▸ 課題の目的: Bazel のチュートリアルの「git clone https://github.com/bazelbuild/examples」から「ステージを基に構築されます。」までのすべてを、「サブディレクトリ」を「サブフォルダ」に変更したうえで書き出してください。

このチュートリアルでは、Go(Golang)プロジェクトをビルドする方法を示して、Bazel の基本について説明します。ワークスペースの設定、小さなプログラムの作成、ライブラリのインポート、テストの実行方法を学びます。この過程で、ターゲットや BUILD
ファイルなどの Bazel の重要なコンセプトを学びます。
所要時間: 30 分
始める前に
Bazel をインストールする
始める前に、まだインストールしていない場合は、まず bazel をインストールします。
Bazel がインストールされているかどうかを確認するには、任意のディレクトリで bazel version
を実行します。
Go をインストールする(省略可)
Bazel で Go プロジェクトをビルドするために Go をインストールする必要はありません。Bazel Go ルールセットは、マシンにインストールされている toolchain を使用する代わりに、Go toolchain を自動的にダウンロードして使用します。これにより、プロジェクトのすべてのデベロッパーが同じバージョンの Go でビルドできます。
ただし、go
get
や go mod tidy
などのコマンドを実行するために Go ツールチェーンをインストールしたい場合もあります。
任意のディレクトリで go version
を実行すると、Go がインストールされているかどうかを確認できます。
サンプル プロジェクトを取得する
Bazel の例は Git リポジトリに保存されているため、Git をインストールしていない場合はインストールする必要があります。サンプル リポジトリをダウンロードするには、次のコマンドを実行します。
git clone https://github.com/bazelbuild/examples
このチュートリアルのサンプル プロジェクトは examples/go-tutorial
ディレクトリにあります。内容は次のとおりです。
go-tutorial/
└── stage1
└── stage2
└── stage3
3 つのサブディレクトリ(stage1
、stage2
、stage3
)があり、それぞれこのチュートリアルの異なるセクションに対応しています。各ステージは前のステージを基に構築されます。
Bazel を使用したビルド
stage1
ディレクトリから始めます。ここにプログラムがあります。bazel build
でビルドして実行します。
$ cd go-tutorial/stage1/
$ bazel build //:hello
INFO: Analyzed target //:hello (0 packages loaded, 0 targets configured).

▸ 提供データ:
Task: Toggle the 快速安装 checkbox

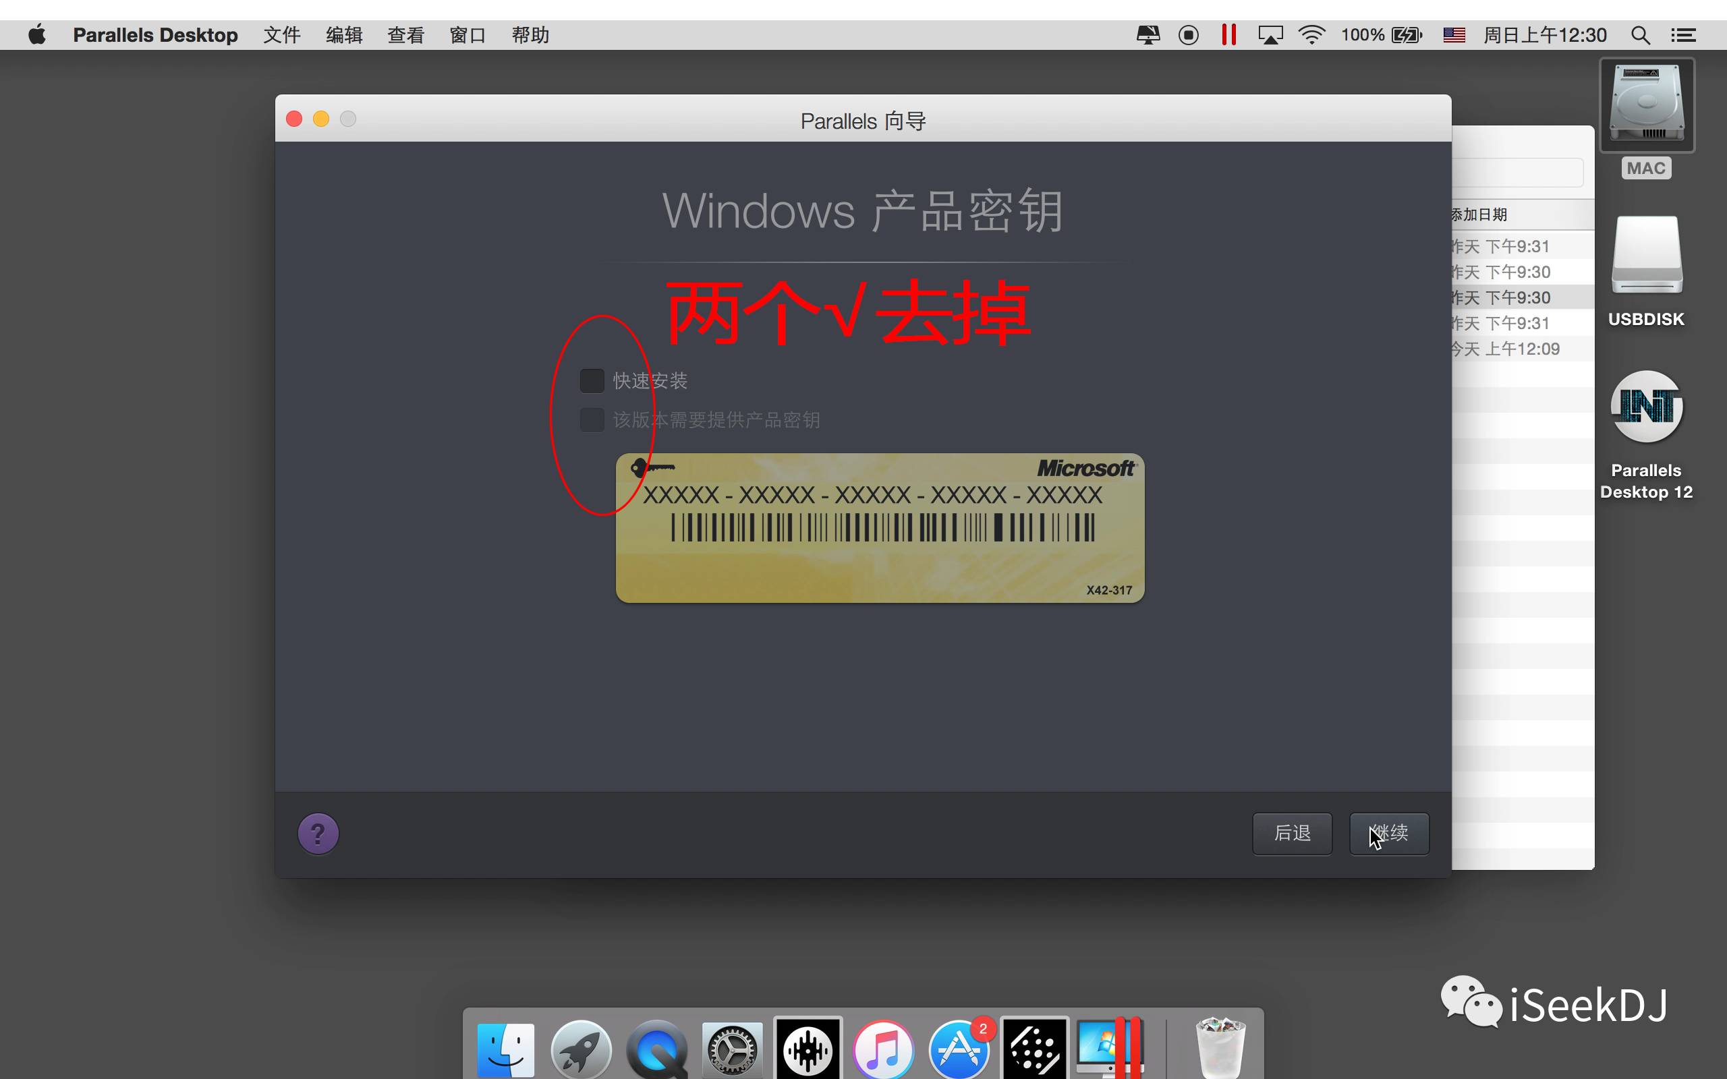Action: [x=592, y=381]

▸ 解答例:
git clone https://github.com/bazelbuild/examples
このチュートリアルのサンプル プロジェクトは examples/go-tutorial
ディレクトリにあります。内容は次のとおりです。
go-tutorial/
└── stage1
└── stage2
└── stage3
3 つのサブフォルダ(stage1
、stage2
、stage3
)があり、それぞれこのチュートリアルの異なるセクションに対応しています。各ステージは前のステージを基に構築されます。